Published online by Cambridge University Press: 05 December 2014
IL is ubiquitous in modern life. Its significance for international relations is beyond doubt. Accordingly, IR scholarship has come a long way since dismissing IL as irrelevant; as long a way as legal theory has come since rejecting it as not law. Yet our theoretical grasp of the phenomenon is neither comprehensive nor secure. There is a lacuna where there should be an account of, or at least a debate about, the effectiveness of IL. Specifically the question of how IL relates to interests and non-legal norms remains largely unanswered. How can law make a difference in international relations, where states create legal rules that accord with their interests and normative beliefs, while no central authority enforces those legal rules that do not?

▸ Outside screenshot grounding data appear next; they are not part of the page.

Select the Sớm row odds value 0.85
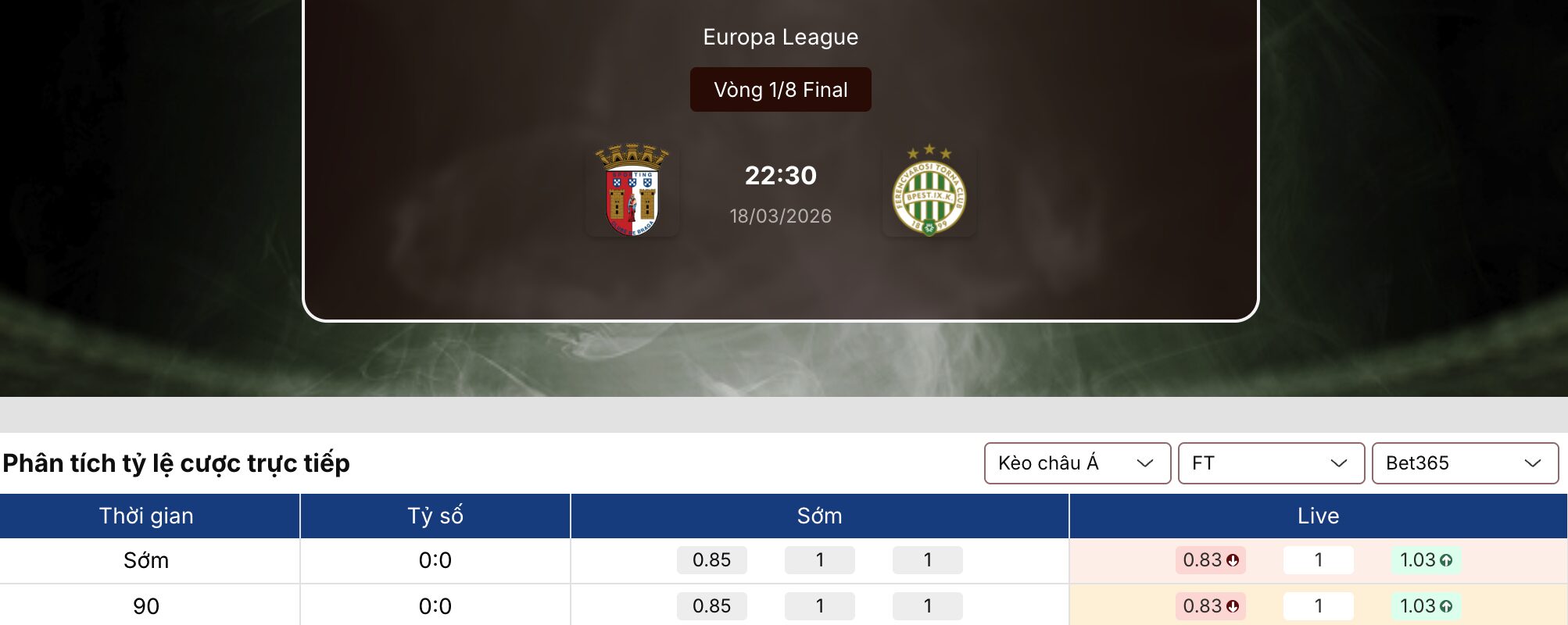 click(711, 560)
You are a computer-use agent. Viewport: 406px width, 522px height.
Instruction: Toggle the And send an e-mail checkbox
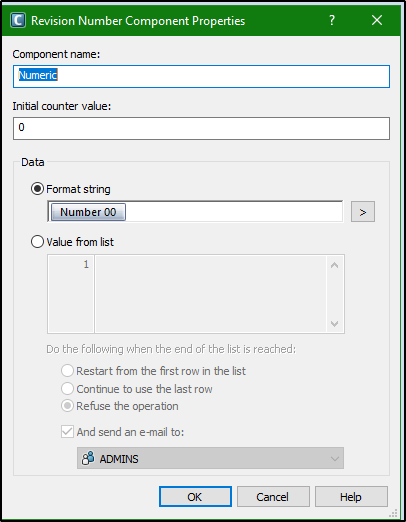click(67, 432)
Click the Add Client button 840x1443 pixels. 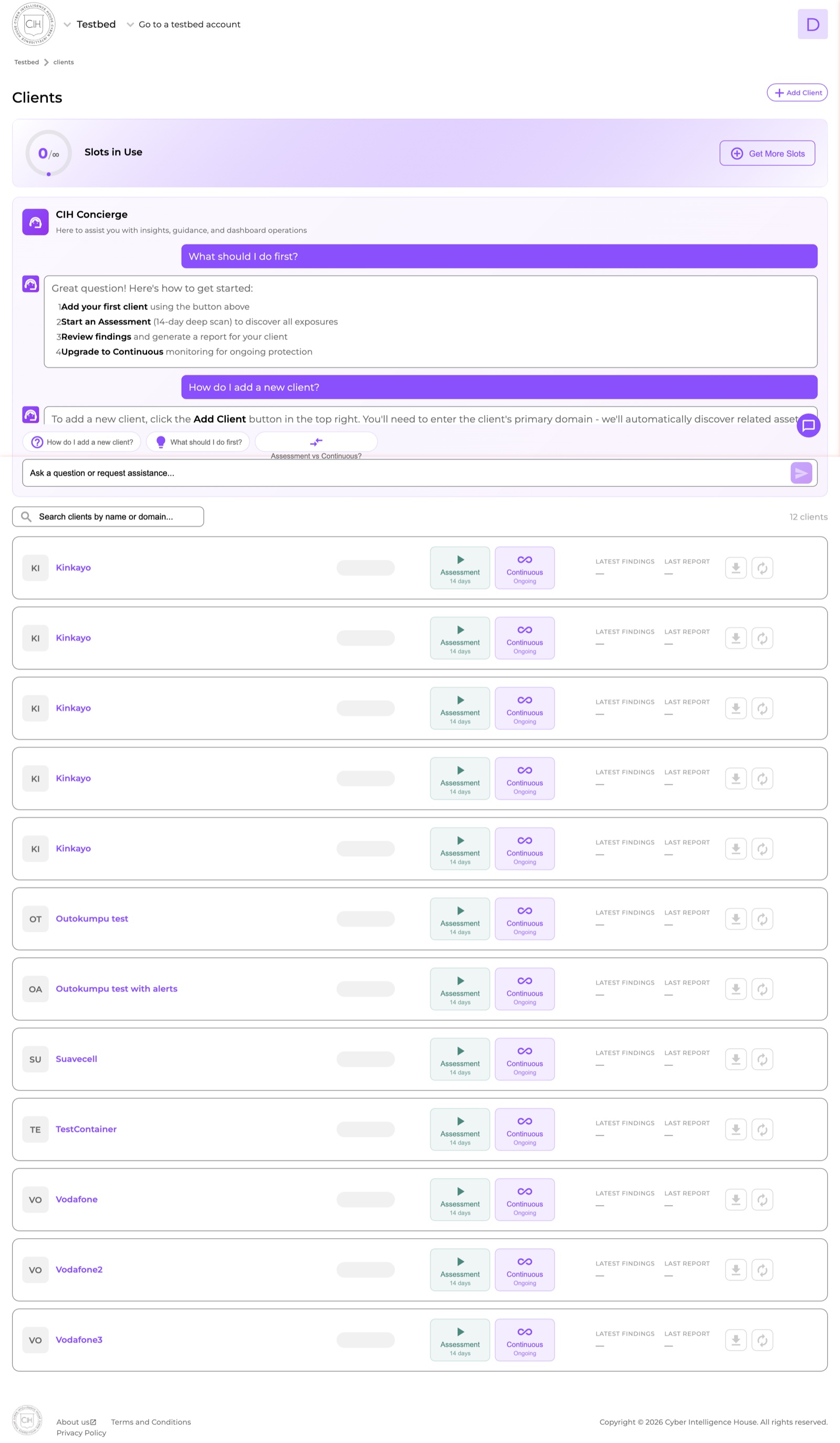coord(796,93)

This first chapter does not specifically discuss the regulation of war. Rather it systematises scholarship about IL in IR and in legal theory. I ask three questions that scholars of IR, faced with the phenomenon of IL, have posed: why do states create IL, why do states comply with IL and what is distinctive about the norms of IL? In addition, I discuss a question mostly addressed by legal scholars: what does IL mean? Or rather, to what extent does the meaning of IL arise during its interpretation? The aim is to show that the answers to these four questions provided by the major theories of IR and by legal theory prejudicially pre-judge the notion that IL can make a counterfactual difference for behaviour. I conclude that existing scholarship, in law as well as IR, casts considerable doubt on IL’s ability to be what I call ‘behaviourally relevant’.